Written by Chris DierkesRead the whole review.
Editor's Introduction (Chris): Based on the positive recommendations of some colleagues of mine, I contacted Martin and asked him if he would like me to review a copy of his book for Beams & Struts. He very graciously agreed.
Integral Relationships: A Manual for Men by Martin Ucik is a very intriguing text. Ken Wilber describes something he calls The Kosmic Address. The Kosmic Address is the location of any reference in existence, be they thoughts, emotions, systems, or places, and so on. We might even say each person has a distinct Kosmic Address (or perspective) within existence. The metaphor of a Kosmic Address takes something from the physical world and applies it to our inner worlds. This locational metaphor allows Wilber to describe integral theory as a kind of navigational or guidance system. So while integral theory can get quite complex at times--with its states, stages, lines, types, etc.--deep down its purpose is always about finding or locating the reality of beings and tuning into their worlds.
In Integral Relationships, Martin Ucik has taken the navigational dimension of integral theory--this desire to locate the experience and inner world of another--and sets its parameters to the experience of a man seeking to find a beloved woman. Ucik is very upfront that this book is for straight men and that his work is not geared towards gay men nor does he feel that he is in a position to speak to their experience. (For those interested in the subject of same sex relationships from an integral perspective, see The Missing Myth by Gilles Herrada).

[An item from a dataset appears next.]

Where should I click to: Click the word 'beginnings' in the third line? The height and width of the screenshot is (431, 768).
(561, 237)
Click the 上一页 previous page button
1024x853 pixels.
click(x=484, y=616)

The book follows a deeply logical and consistent pattern. It is also very heavy on the theory, a combination not uncommon in German writers, I suppose. It's a very deep study of the topic of heterosexual relationships from the vantage point of men. Ucik makes what I think is a persuasive case for the need to have a text on relationships focused for men. He gives what I found to be wise advice that men are better advised to simply read the book, absorb its perspective (as they find it helpful) and then go about being more compassionate, present, centered beings with women. They should follow that pattern rather than necessarily sharing the book and trying to talk about quadrants and levels and lines and how this is helping them understand love. To put it mildly, that latter approach might not work so well.

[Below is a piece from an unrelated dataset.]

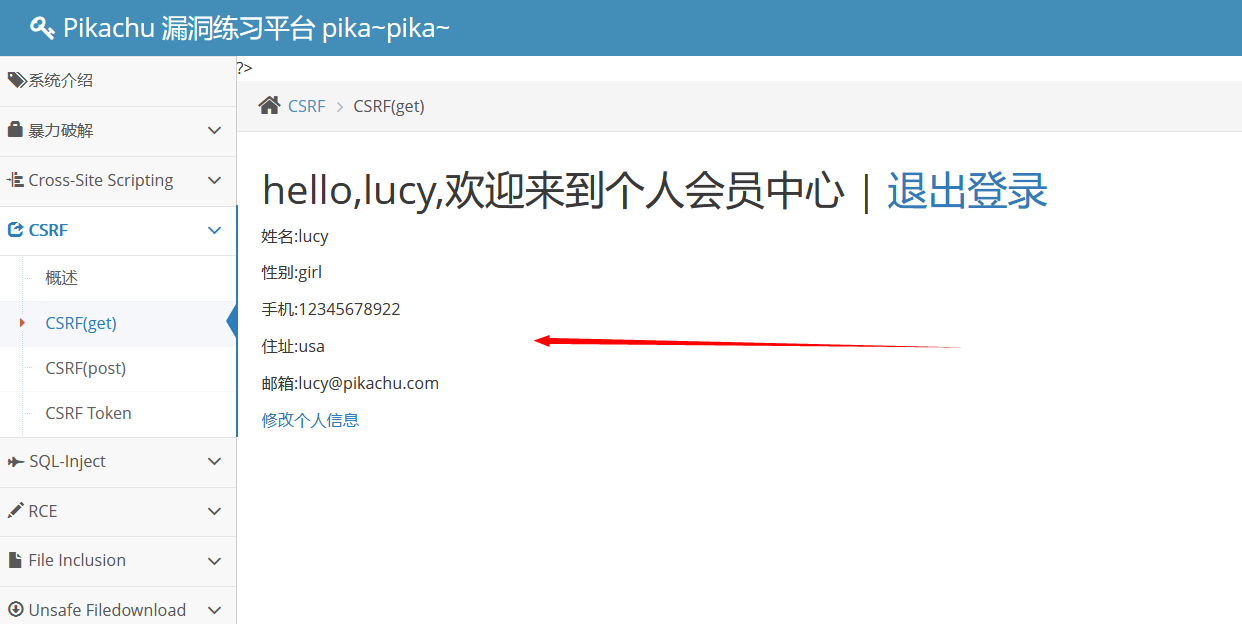
Task: Click the 退出登录 logout link
Action: (967, 190)
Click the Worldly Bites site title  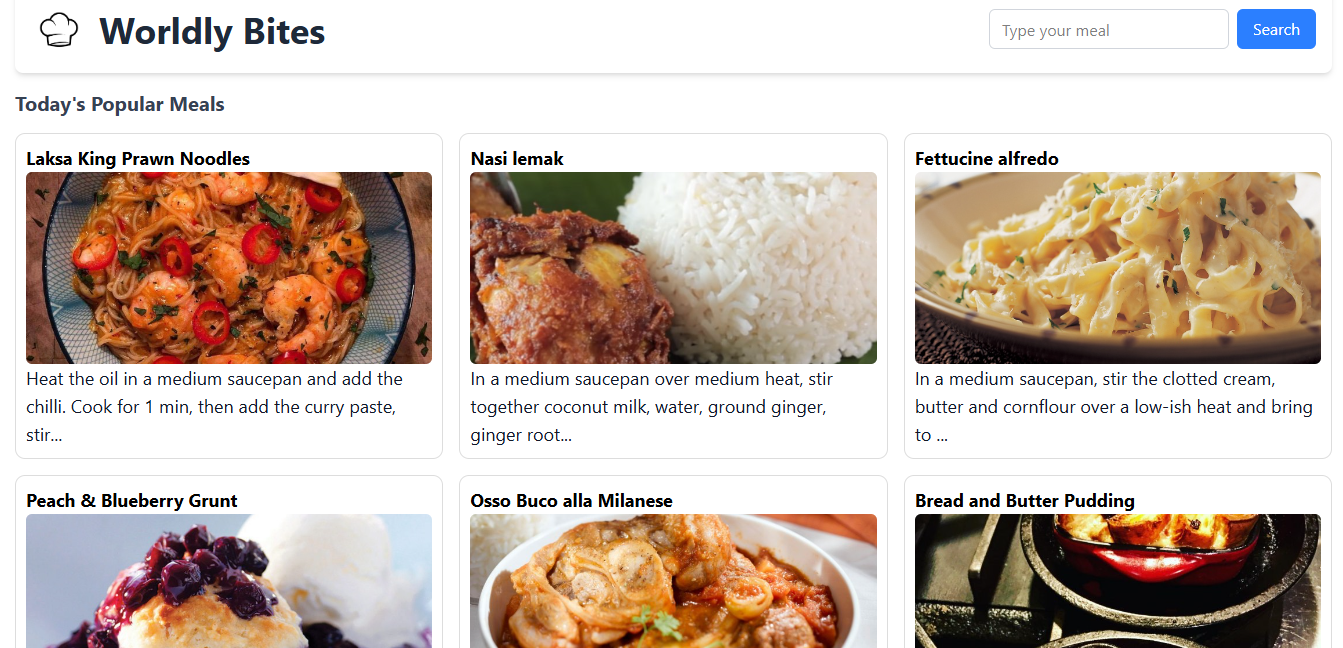click(x=212, y=31)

There's great value in a book written especially for (straight) men that takes seriously their inner lives. Issues like pain and shame and vulnerability are not ones men typically address in our society.
Full disclosure: As a reviewer I'm not in a position to make any determinations relative to Ucik's dating advice (Chapter 13 in particular). All of the men I've talked to who have read this book are, like me, in long term relationships. As someone in a long term committed relationship, I did find the book to be very helpful in coming to terms with both the past and the present of my marriage.